Anonymous lanee' said...

Hey Summertime,
I haven't checked in w/you in a while..life has been hectic. but i missed your crazy ass. didn't see the show but the post made me smile.
lanee'

18/9/06 11:48  
Anonymous Anonymous said...

you're dope.

18/9/06 12:23  
Blogger Harold Gibson said...

sistah girl--you can't count. However I agree the lack of poultry will lead to significant distress, but the abundance of raw fish will aid TSE a great deal.

18/9/06 16:49  
Blogger summer m. said...

@lanee: yo, what's good?

@anon: thx.

@harold: thx, baby. i fixed it.

18/9/06 19:38  
Blogger Hollambeeee said...

ahhh...welcome back...of course, i'm rooting for UR! hollllla

lol

19/9/06 17:48  
Anonymous Molly in Alaska said...

Hi Summer.

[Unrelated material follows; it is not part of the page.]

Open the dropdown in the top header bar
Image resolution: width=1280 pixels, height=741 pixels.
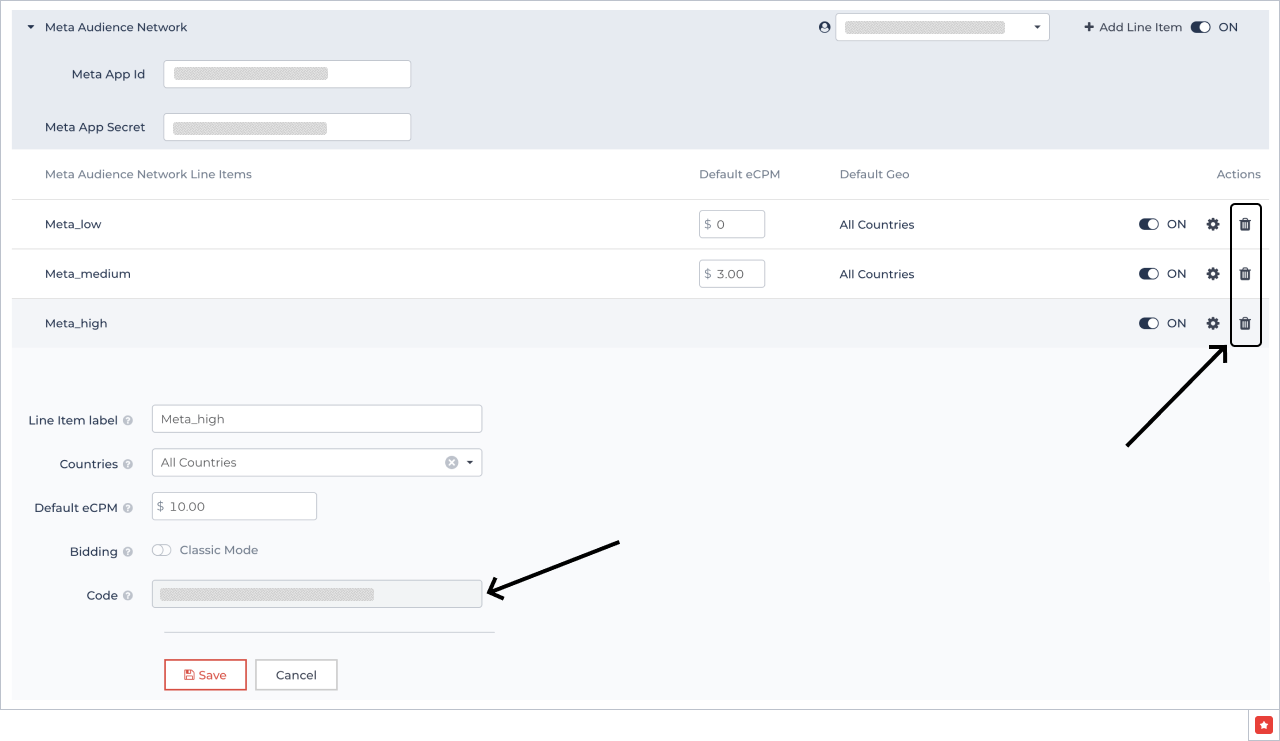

I'll be checking out all your Survivor updates. Especially liked how you brought light to the irony of no Native American tribe on the show. Good call on "in exchange for the word tribe"... lol.

20/9/06 16:14  
Blogger summer m. said...

@holla: thx, baby. tell all your friends.

@molly: thx for checking me out. i can't guarantee that i'll consistent talk about survivor, but i will talk about something.